** REQUIRED ACTION **
Which lines run from the line with "Dansk export tomat (53, 2125)" through the line with "DIY vs Professional" in the entries below? Print them exactly, both ends included, and nothing more.

^^^^

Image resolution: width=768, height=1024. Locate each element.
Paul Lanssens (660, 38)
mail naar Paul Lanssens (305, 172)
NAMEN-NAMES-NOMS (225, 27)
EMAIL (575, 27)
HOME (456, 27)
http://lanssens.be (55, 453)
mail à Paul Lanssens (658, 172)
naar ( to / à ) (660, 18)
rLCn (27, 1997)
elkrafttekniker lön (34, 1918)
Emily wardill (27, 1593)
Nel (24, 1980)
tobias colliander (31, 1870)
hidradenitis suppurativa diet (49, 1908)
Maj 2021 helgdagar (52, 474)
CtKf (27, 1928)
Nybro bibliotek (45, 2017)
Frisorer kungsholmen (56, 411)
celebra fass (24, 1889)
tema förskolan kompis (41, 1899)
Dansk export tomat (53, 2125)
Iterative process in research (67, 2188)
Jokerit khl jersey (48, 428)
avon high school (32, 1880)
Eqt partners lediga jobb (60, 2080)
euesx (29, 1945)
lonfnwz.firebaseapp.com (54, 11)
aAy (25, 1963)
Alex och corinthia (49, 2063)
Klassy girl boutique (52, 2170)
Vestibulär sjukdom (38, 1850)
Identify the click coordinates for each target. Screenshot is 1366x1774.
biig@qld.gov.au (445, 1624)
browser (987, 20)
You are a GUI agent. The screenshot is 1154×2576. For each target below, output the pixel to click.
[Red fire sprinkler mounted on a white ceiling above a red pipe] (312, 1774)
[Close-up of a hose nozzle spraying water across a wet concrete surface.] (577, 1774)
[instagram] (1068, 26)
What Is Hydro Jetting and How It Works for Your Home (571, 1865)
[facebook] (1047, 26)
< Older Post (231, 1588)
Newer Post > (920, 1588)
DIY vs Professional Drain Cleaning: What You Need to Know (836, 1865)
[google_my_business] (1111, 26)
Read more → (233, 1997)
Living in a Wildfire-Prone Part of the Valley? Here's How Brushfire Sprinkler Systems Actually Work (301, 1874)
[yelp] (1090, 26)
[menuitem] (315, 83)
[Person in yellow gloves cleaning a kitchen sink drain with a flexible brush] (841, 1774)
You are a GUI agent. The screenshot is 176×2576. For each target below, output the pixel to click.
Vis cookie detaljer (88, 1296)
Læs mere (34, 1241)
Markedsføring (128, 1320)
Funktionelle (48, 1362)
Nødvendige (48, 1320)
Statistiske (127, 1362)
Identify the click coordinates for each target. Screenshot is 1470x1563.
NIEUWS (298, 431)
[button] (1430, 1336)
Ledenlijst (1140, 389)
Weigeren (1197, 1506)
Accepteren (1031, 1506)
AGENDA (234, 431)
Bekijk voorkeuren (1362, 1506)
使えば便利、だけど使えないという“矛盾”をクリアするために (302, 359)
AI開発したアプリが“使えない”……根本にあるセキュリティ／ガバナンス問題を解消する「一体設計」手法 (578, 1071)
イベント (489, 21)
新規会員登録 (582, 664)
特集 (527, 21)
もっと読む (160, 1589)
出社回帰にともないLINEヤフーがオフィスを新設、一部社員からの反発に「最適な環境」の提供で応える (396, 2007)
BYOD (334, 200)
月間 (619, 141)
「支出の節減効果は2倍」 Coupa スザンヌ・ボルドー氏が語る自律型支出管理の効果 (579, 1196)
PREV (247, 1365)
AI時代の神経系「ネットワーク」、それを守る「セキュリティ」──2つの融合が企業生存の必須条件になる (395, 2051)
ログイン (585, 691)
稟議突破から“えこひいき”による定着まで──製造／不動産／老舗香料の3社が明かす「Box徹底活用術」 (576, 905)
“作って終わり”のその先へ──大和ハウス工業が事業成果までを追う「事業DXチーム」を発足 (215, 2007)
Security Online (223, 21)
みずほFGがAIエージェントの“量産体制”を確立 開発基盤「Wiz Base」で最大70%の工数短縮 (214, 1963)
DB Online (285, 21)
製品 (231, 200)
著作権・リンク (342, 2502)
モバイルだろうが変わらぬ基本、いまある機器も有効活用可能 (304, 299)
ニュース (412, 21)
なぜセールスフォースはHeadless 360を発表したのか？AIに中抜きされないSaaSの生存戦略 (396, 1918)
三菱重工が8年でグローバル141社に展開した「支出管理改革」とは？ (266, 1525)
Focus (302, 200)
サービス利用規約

^^^^

** ANSWER TO THE EXERCISE **
Dansk export tomat (53, 2125)
Iterative process in research (67, 2188)
Jokerit khl jersey (48, 428)
avon high school (32, 1880)
Eqt partners lediga jobb (60, 2080)
euesx (29, 1945)
lonfnwz.firebaseapp.com (54, 11)
aAy (25, 1963)
Alex och corinthia (49, 2063)
Klassy girl boutique (52, 2170)
Vestibulär sjukdom (38, 1850)
Identify the click coordinates for each target. Screenshot is 1366x1774.
biig@qld.gov.au (445, 1624)
browser (987, 20)
You are a GUI agent. The screenshot is 1154×2576. For each target below, output the pixel to click.
[Red fire sprinkler mounted on a white ceiling above a red pipe] (312, 1774)
[Close-up of a hose nozzle spraying water across a wet concrete surface.] (577, 1774)
[instagram] (1068, 26)
What Is Hydro Jetting and How It Works for Your Home (571, 1865)
[facebook] (1047, 26)
< Older Post (231, 1588)
Newer Post > (920, 1588)
DIY vs Professional Drain Cleaning: What You Need to Know (836, 1865)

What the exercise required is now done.